A case vignette I wrote back in the spring, “A Racial Enactment Amid COVID-Focused Anxiety and Mania,” was published this month in Psychoanalytic Dialogues.  The vignette focused on some racially charged interactions and I and a colleague (who is also of Chinese descent) had with a Black patient, “Iris,” in the inpatient setting. The full vignette is behind the journal paywall, but below is the closing paragraph:

Also present was another internal object that is both insidious and impossible to ignore: the reality that we psychiatrists, no matter our own ethnicities, are part of a mental health system with a long history of pathologizing and criminalizing Black anger as a symptom of mental illness (rather than a reaction to centuries of oppression and intergenerational trauma), supporting the shattering of Black families, and over-diagnosing Black individuals with learning disabilities or schizophrenia while underdiagnosing them with depression. This institutional racism continues to haunt our present systems of care, and has understandably wrought mistrust of psychiatry. I may be a well-meaning and even idealistic resident psychiatrist who sought to connect with and understand Iris. However, within the setting of involuntary hospitalization, I represent an institution of racial and social power, eliciting caution, deference, and fear.
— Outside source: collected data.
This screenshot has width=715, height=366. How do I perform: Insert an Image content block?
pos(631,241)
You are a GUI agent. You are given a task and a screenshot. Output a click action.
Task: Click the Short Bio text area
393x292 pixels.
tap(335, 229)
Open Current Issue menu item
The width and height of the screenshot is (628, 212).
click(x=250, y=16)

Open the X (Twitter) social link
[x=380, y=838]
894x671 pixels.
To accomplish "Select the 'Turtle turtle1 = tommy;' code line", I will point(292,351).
I am discomfited by two coexisting truths: I am a physician of color whose own ethnicity, especially during the present pandemic, leaves me vulnerable to racial enactments; and at the same time, I occupy a position of privilege and power within a system that can retraumatize patients, even as I seek to treat their illnesses.

One of the [long-overdue] changes I’ve made in my practice over the past few months is that I’m trying to be intentional about naming and validating structural racism (particularly structural anti-Black racism) as a factor in my patients’ experiences, whether longitudinally in their lives, during the past few months in context of national events, or as it affects their relationship with the mental health system.  Some of my patients have brought up race and racism of their own accord, which has led to some unexpected conversations and interactions that were deeply meaningful for me. Sometimes, I have tried to name race and structural racism as being present in the room with me and my patient, and to openly acknowledge my own role within the power structure of the mental health system.
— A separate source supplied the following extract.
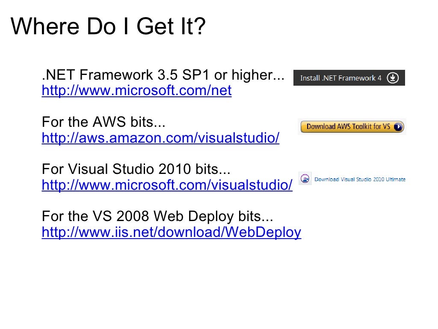Click the "For the VS 2008 Web Deploy bits..." line
438x329 pixels.
click(x=157, y=217)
These interactions haven’t always been graceful or effective. The stumbles are real. But, stumbles and all, it feels necessary to continue learning from my patients’ perspectives, and for me to be able to broach the topics of race and the pain of racism as determinants of health. The work continues.

The Masked Asian Psychiatrist

My story “The Masked Asian Psychiatrist” was published in Pulse last week! I started writing it several months ago when I was on my inpatient psychiatry rotation in the last third of my PGY-1/intern year. By the end of the spring, much had already been written about the pandemic’s effect on mental health, and there were some incisive pieces reflecting on the pandemic’s effect on Asian healthcare workers (see this piece by Dr. Sojung Yi). I hadn’t seen much written, if anything, about the particular experience of Asian mental health workers, and that motivated me to write my story.  The process of doing so and then editing it with input from friends and colleagues, and then with Pulse’s editor, was both therapeutic and stimulating for me.  Seeing the story out in the world, and subsequently with an intriguing and ultimately heartening series of reader comments (on the story page), has been a thrill.
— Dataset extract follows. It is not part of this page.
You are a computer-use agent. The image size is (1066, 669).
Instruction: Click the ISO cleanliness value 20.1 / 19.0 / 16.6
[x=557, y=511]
I highly encourage anyone interested in narrative medicine and perspectives from healthcare providers and participants, both poetry and prose, to subscribe to Pulse (both free and donation-based subscriptions are available) and help them continue editing and publishing.

For me, a large part of becoming an antiracist physician and an ally means reading and learning from the lived experiences and wisdom of BIPOC colleagues, friends, writers, and more.  It also means learning to talk about how my own cultural identity—Chinese-American, immigrant, Northern California college town-raised, upper middle-class-raised, non-white, and non-Black, as well as cisgender, heterosexual, and able-bodied—and the privileges and complexities therein, have shaped my life and affect my work with patients.  This Pulse story was the first time in my professional/adult life that I’ve “spoken” publicly about this.  There is so much more that I wasn’t able to cover this time, but am still unpacking and writing about, and there is much more reflection and self-critique ahead.  

I am grateful to all who have encouraged and supported me in venturing into this new space.